If you have a low car, are inexperienced at driving mountain roads or just want to enjoy the fjord scenery, stick with the Ring Road. You will get to drive along the gorgeous Eastern coast:
The incredibly picturesque town of Seyðisfjörður is a must-see in East Iceland. It is a 30 minute drive from Egilsstaðir along Route 93. The road there takes you up a mountain through ice patches up on the summit, and then back down the mountain to the fjord, surrounded on all sides by waterfalls. The road down from the mountain on route 93 is popular from the movie The Secret Life of Walter Mitty. The famous scene of Ben Stiller flying down a curved road on a skateboard.
Seyðisfjörður is also famous for its art scene. I can easily see why creatives are so inspired by this village. You will find plenty of art stores, museums, and colorfully painted buildings. Seyðisfjörður sits in the fjord with its same name. The city's harbor is frequented by ferries and cruise ships.

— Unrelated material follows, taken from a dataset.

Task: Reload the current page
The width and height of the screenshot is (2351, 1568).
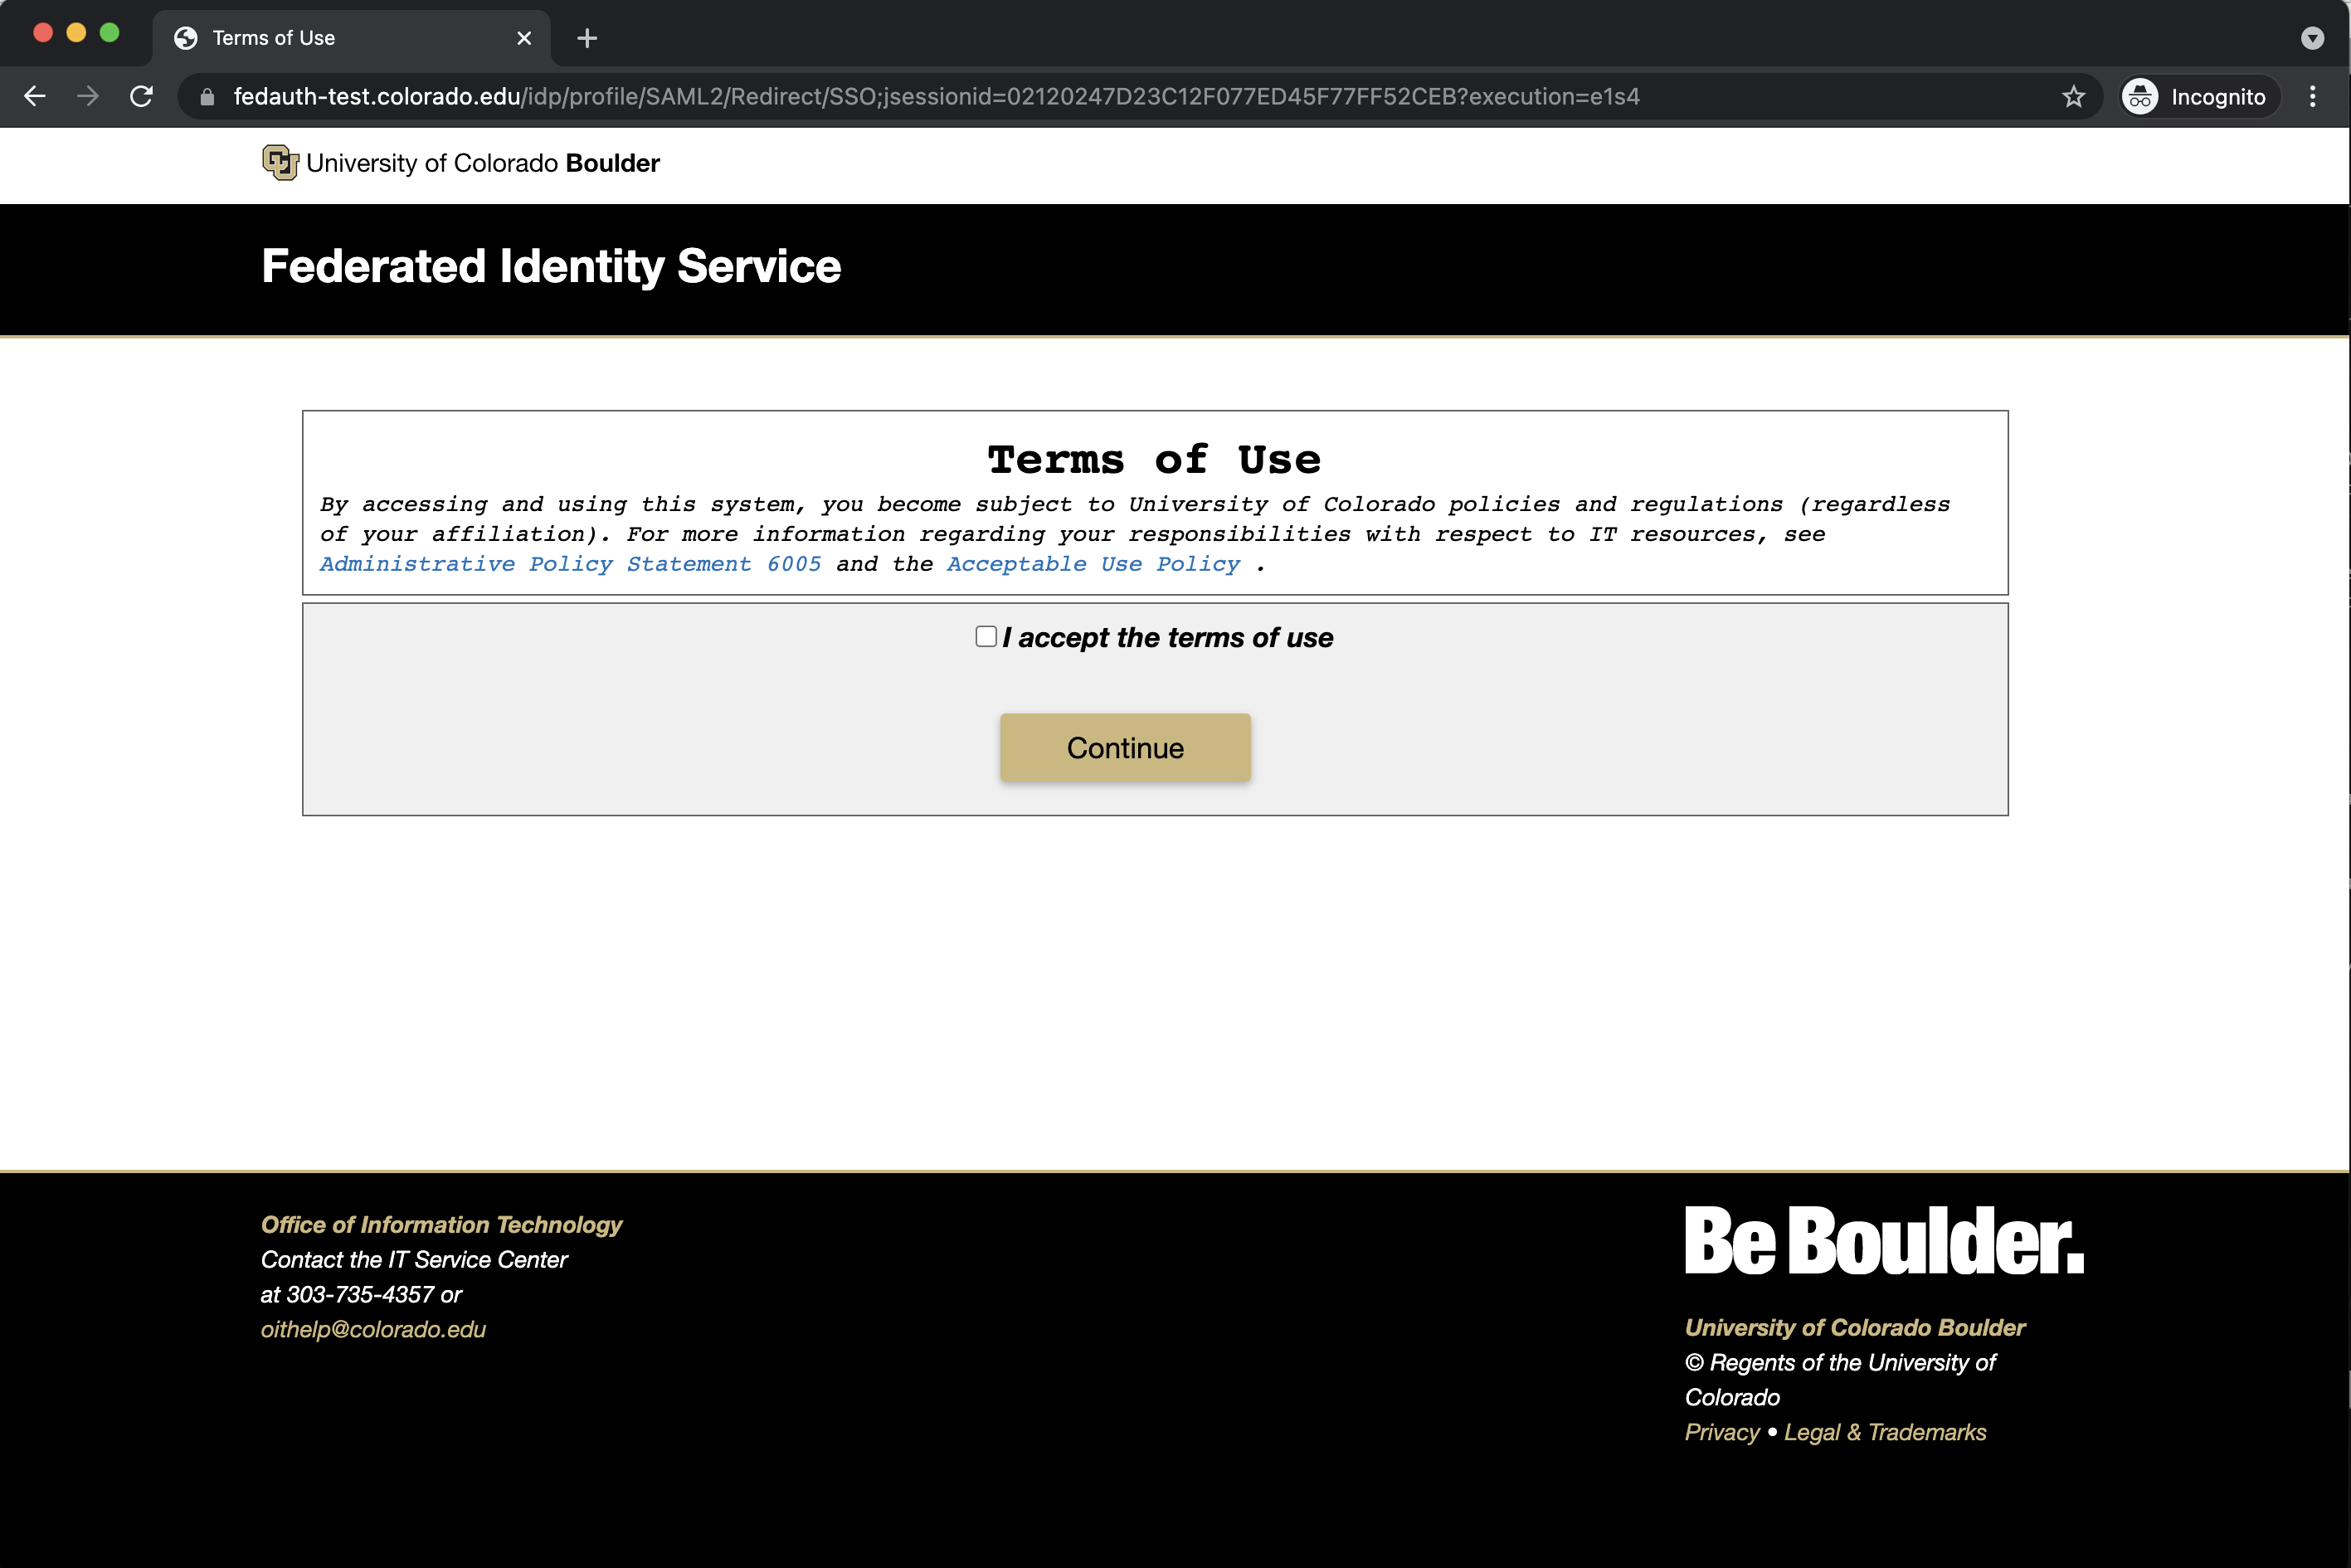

If you are coming to Iceland from Denmark or other Scandanvian countries getting a ferry into Seyðisfjörður is an option.
The city has a cute ice blue church that can be reached by following a rainbow road. This quirky town is hard not to fall in love with.
TIME SPENT: 1 hour
This waterfall takes a bit of a hike to get to. A completely uphill hike. It felt like we were hiking up hill for hours. In actuality, the hike took us about an hour and a half. At least an hour of it was going to the waterfall and it took probably only 20 minutes to get back down. The hike should not be a problem for most people in shape. For those, like me, who are less in shape, the hike is still 100% worth it.
On the way, you pass Litlanesfoss, which is surrounded by beautiful basalt columns similar to Svartifoss we saw the day before, but bigger.
More steep climbing past Litlanesfoss. Just before you reach Hengifoss, you descend a bit into the valley with Hengifoss. There is a small stream and lots of rocks to manuever around to get to the base of Hengifoss. Hengifoss is one the tallest waterfalls Iceland, 128 m of falling water.
We went around 4 pm which happened to be a perfect time, most people were walking down the mountain while we were walking up. We had the waterfall to ourselves once we got there. During busy season, the parking lot for Hengifoss can get quite full. There are talks about expanding the parking lot. They were already fixing the trail and adding benches when we went.
TIME SPENT: 1.5 HOURs
Airbnb - Stormur Cottages
We stayed the night in one of the beautiful Stormur cottages, which can be booked on Booking.com or Airbnb (use this link for $40 on your first Arbnb). The cottages are build on a horse farm a little outside of the town of Egilsstaðir. The home was in a nice valley between mountains with a lupine-lined road leading to our cabin. As always, we made pasta and potatoes for dinner.
So now that you know what we saw, why don't you watch it:
What we skipped:
This is a tiny village and one of the most eastern parts of the country. It is surrounded by beautiful mountain ranges and sits on the ocean. We had wanted to visit this village for its puffins. There is a puffin colony a bit past the village that reportedly is thriving in the evening during this time of year. We had made the decision to skip this stop because of the time it takes to get out there and the weather/road conditions. It would have been over 2.5 hours of driving to get there and back on not the best roads in not the best weather. If you have more time in the area or love puffins, check it out.